It’s well-known now that Dylan’s stage name was borrowed from Dylan Thomas, a poet he admired. But before that, he must have just liked the sound of the name. Because in his earliest days as a performer, he appears to have spent a period spelling it as “Dillon”.
Whether that was in tribute to anyone is unclear. Many of history’s famous Dillons were Irish, including several Arthurs who fought in exile for France; John the Nationalist MP; and his son James, the Fine Gael leader and orator who once, defending himself against a charge of pro-Britishness, lectured Eamon de Valera: “my ancestors fought for Ireland […] on the continent of Europe while yours were banging banjos and bartering budgies in the backstreets of Barcelona.”
None of those are likely to have featured much in Minnesota, however.
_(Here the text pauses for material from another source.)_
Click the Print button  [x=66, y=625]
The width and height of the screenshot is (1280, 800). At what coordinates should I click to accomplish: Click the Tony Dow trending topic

If the pre-Dylan Bob was borrowing anyone’s name, it may instead have been an American football star called Bobby Dan Dillon, who played for Green Bay Packers in neighbouring Wisconsin. Not only was well known locally during the 1950s, he may also have appealed to the singer for an ailment unusual among sports stars: as a result of childhood accidents, he had only one eye.
The later Dylan often sang about people with physical infirmity, ocular deficiencies included, eg: “And the one-eyed undertaker, he blows a feudal horn.” Indeed, among the old Blues singers he studied, the loss of at least one body organ was almost a professional requirement. Not so in football. And yet Bobby Dan Dillon became one of the best defensive linesmen of his era, still holding the Packers’ record for interceptions, despite the added handicap of playing for a bad team.
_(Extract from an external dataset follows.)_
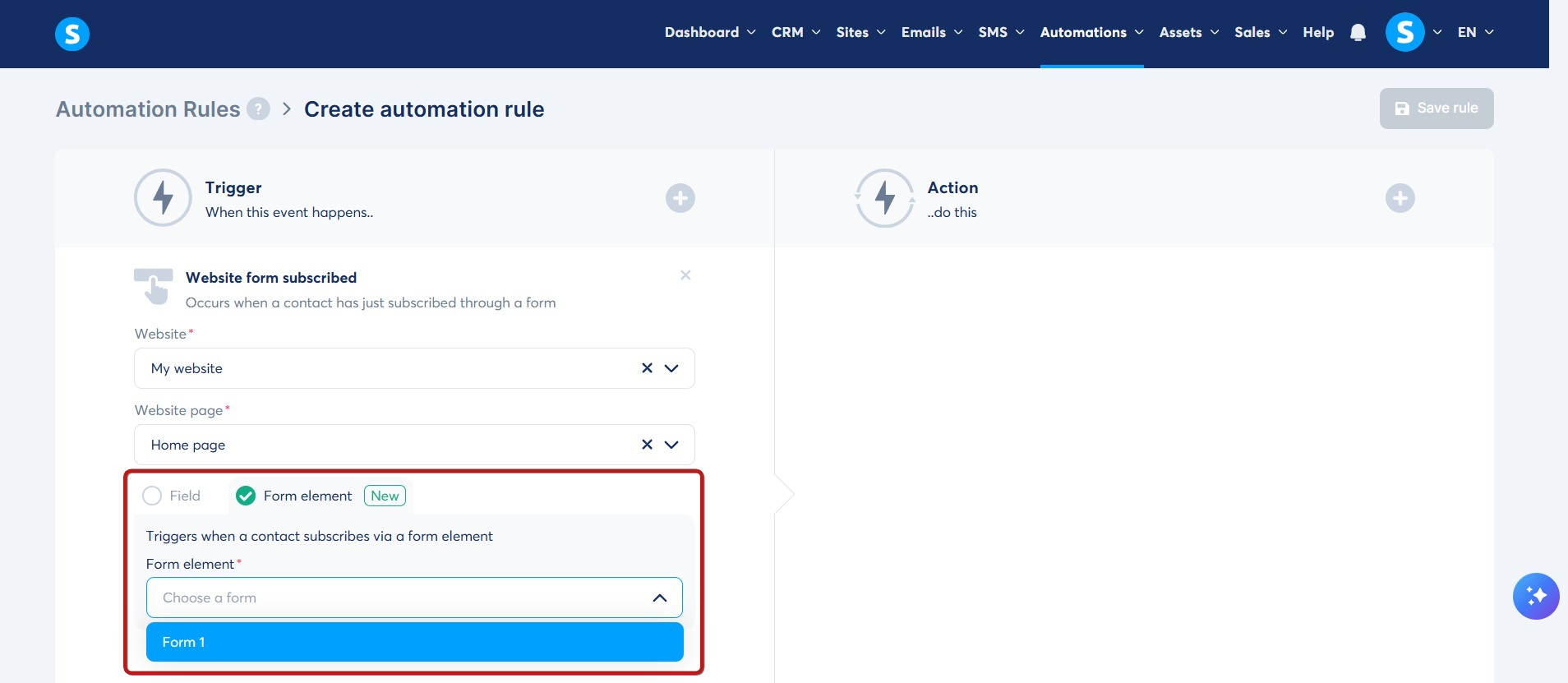
Task: Add an action with the plus icon
Action: click(x=1400, y=198)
I mention this partly in defence of a former Irishman’s Diarist, Seamus Kelly, who as late as June 1966 – the zenith of Dylan’s 1960s fame – referred to him in these pages as “Bob Dillon”. Had the error not been visual, I might suspect Kelly’s hearing had been affected by the singer’s concert in the Adelphi the previous month. Another contributor to Sunday’s book launch was Anne Heraty from Castleblayney, was at the Adelphi gig and, after the acoustic opening half, nearly had her “ears blown off” by the electric second.
Thanks to other Dylan cult members, who specialise in collecting his setlists, we know that the penultimate number that night was Ballad of a Thin Man. This must be what The Irish Times’s reviewer George Hodnett (now best known for writing “Monto”) really heard. But tinnitus must have been kicking in by then. According to his review, the set included “Ballad of a Lampshade”, a song not even the most devoted Dylanologists, nor indeed Google, have heard of since.